FIG. 1 illustrates an embodiment of a high-pressure sodium lamp 10 of the present invention. The lamp comprises an outer glass envelope 1 having a composite IR reflective film 2 (described more fully hereinafter) preferably deployed in the inner surface thereof. A conventional ionizable discharge medium, including sodium, is contained within an arc discharge tube 4 mounted within outer envelope 1 with the aid of electrodes 5 and 6 which are electrically connected to conductive arc tube end caps 7 and 8, respectively. Mechanical support for electrode 6 is provided by dimple 11 in outer envelope 1 around which the electrode is partially wrapped. Flexible member 12 mechanically and electrically connects electrode 6 to end cap 8 and provides compensation for thermal expansion. The inner diameter of arc tube 4 may be between 10 millimeters and 25 millimeters, preferably between 10 and 14 millimeters, but most preferably is between 12 millimeters and 14 millimeters. The diameter of arc tube 2 is also dependent on the power rating of the lamp. For a conventional 400 watt high-pressure sodium lamp, arc tube diameter is approximately 6 to 7 millimeters. Lamp 10 may also be provided with a conventional screw-in Edison-type base 3. Space 9 between arc tube 4 and the outer envelope 1 may be filled with an inert gas such as argon, but in the preferred embodiment is evacuated.

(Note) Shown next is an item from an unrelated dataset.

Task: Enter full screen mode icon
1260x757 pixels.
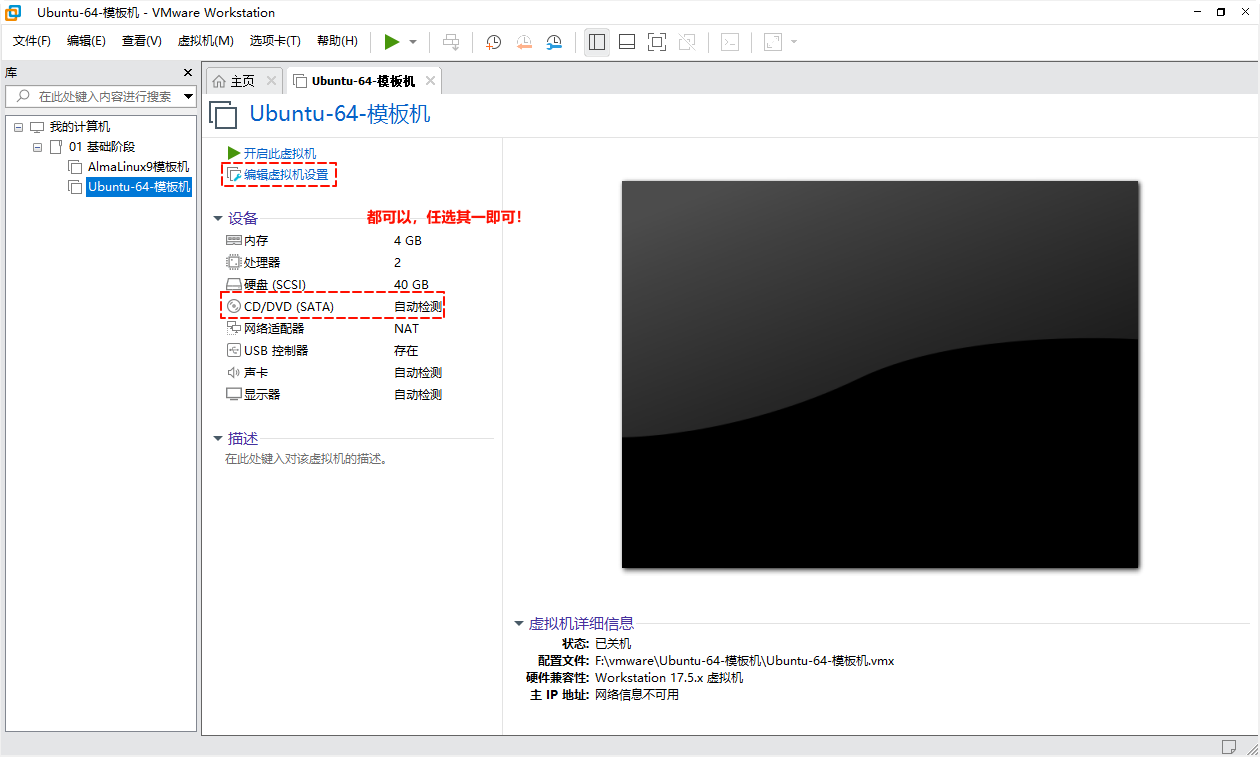Action: tap(656, 42)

Composite reflective film 2 may comprise heavily tin doped semiconductor oxide In2 O3, or SnO2 doped with fluorine, having a thickness ranging from 80 nanometers to 350 nanometers, and is overcoated with a 120 nanometer thick dielectric film of TiO2 or SiO2. In an alternative embodiment, reflective film 2 is made up of a semiconductor oxide film disposed on a TiO2 film substrate and overcoated with a film of SiO2. In this embodiment, the respective film thicknesses of the TiO2 -semiconductor oxide-SiO2 composite are 130, 150, 120 nanometers, respectively. For optimal results, thickness ranges of the TiO2 and SiO2 dielectric films are 130 and 120 nanometers, ±10 nanometers, respectively. The preferable range of In2 O3 :Sn and SnO2 :F film thickness is between 130 nm and 200 nm and between 130 and 250 nm, respectively.

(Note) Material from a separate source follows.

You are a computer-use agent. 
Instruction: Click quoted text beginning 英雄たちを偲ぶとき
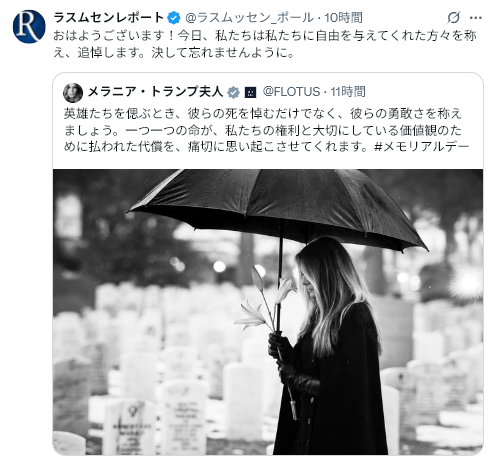pyautogui.click(x=267, y=130)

In2 O3 :Sn and SnO2 :F films may be produced on the inner or outer surfaces of the outer lamp envelope by conventional open air chemical spray techniques. The semiconductor material is sprayed onto glass substrates heated to 400° C. or higher. SiO2 films may be deposited by low-temperature hydrolysis of silicon compounds such as silicon halides and organic silicate esters. TiO2 films may be deposited at low temperature by hydrolysis of TiCl4, for example.

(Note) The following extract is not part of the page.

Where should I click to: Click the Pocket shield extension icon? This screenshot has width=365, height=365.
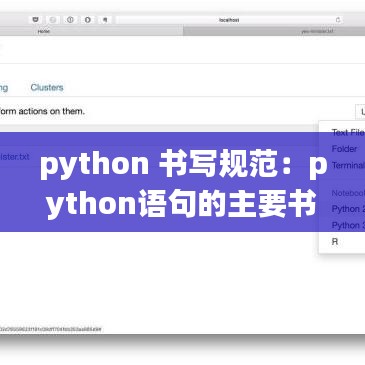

FIG. 2 illustrates the spectral transmittance (T) and reflectance (R) of a single In2 O3 :Sn film 150 mm thick with a free-carrier concentration of 1.3×1021 cm-3. The line emissions from a high-pressure sodium arc (with the heights corresponding to relative strengths) are shown along the horizontal axis. The fraction of transmitted or reflected emissions are indicated on the vertical axis. It may be observed in FIG. 2 that the In2 O3 :Sn film is highly reflective in the 1000 to 3000 nm region and has a low absorptance in the visible spectrum region which includes the main sodium emission line (NaD) in the region of 600 nm. The average visible absorptance of the In2 O3 :Sn film-glass composite is approximately 0.03. It should be noted that the visible portion of the spectum illustrated in FIG. 2 extends to approximately 700 nm, while the near-infrared region extends from 700 nm to approximately 1000 nm. The discrete sodium IR emissions arising from excited atomic states appear at 1100 nm, 1850 nm, and 2100 nm. These emissions are partially reflected back toward the arc tube and into the plasma where they are partially reabsorbed resulting in an input power reduction. The reflective film also reflects back toward the arc tube continuum IR emissions arising primarily from the recombination of ionized Na2 molecules and, to some extent, radiation from sodium-mercury molecular complexes, thereby further improving lamp efficacy.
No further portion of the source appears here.